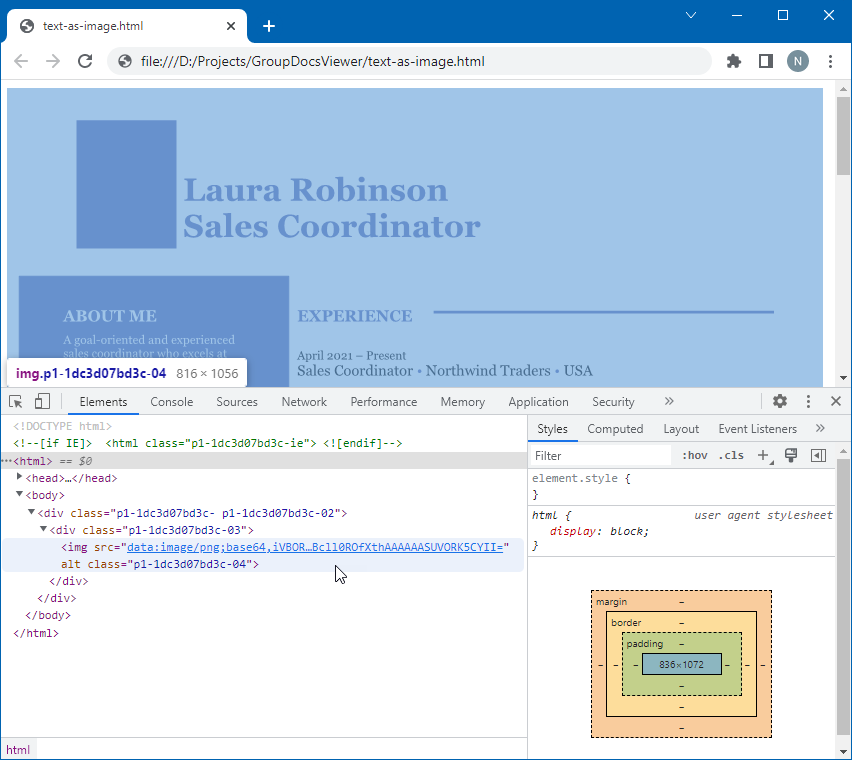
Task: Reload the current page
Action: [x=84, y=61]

==============================

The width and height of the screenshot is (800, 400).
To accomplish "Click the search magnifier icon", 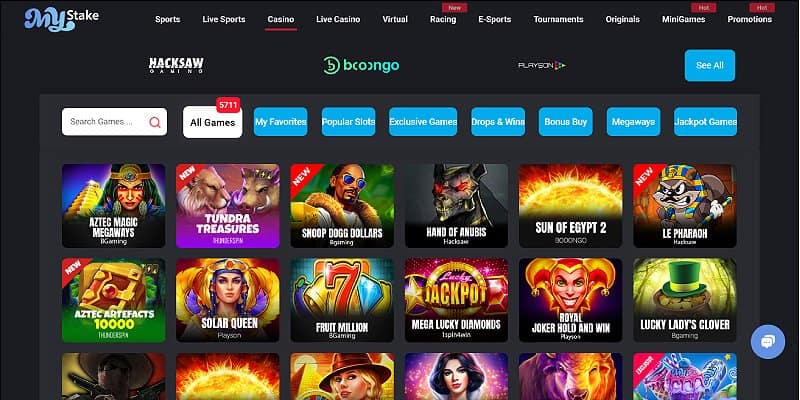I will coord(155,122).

==============================

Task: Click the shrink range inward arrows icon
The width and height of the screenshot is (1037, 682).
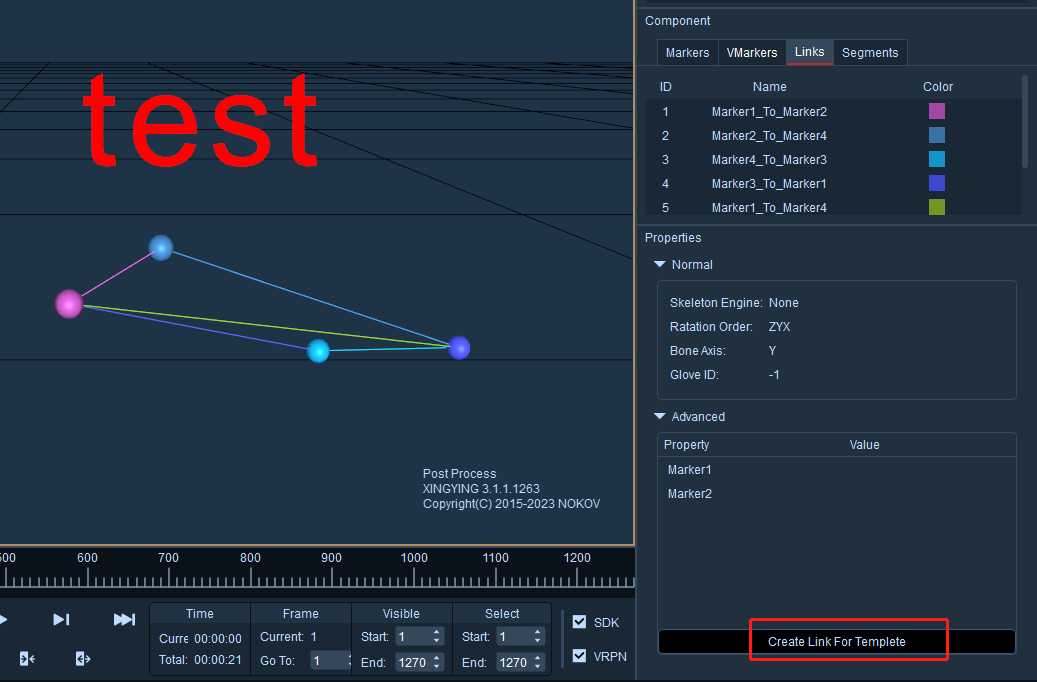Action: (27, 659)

==============================

Please extract the lines of the entries from the line with "Task: Click the" up to and including the line with "Action: (27, 659)", and copy them unchanged without the pictures.

▶ _IN RESPONSE_:
Task: Click the shrink range inward arrows icon
The width and height of the screenshot is (1037, 682).
Action: (27, 659)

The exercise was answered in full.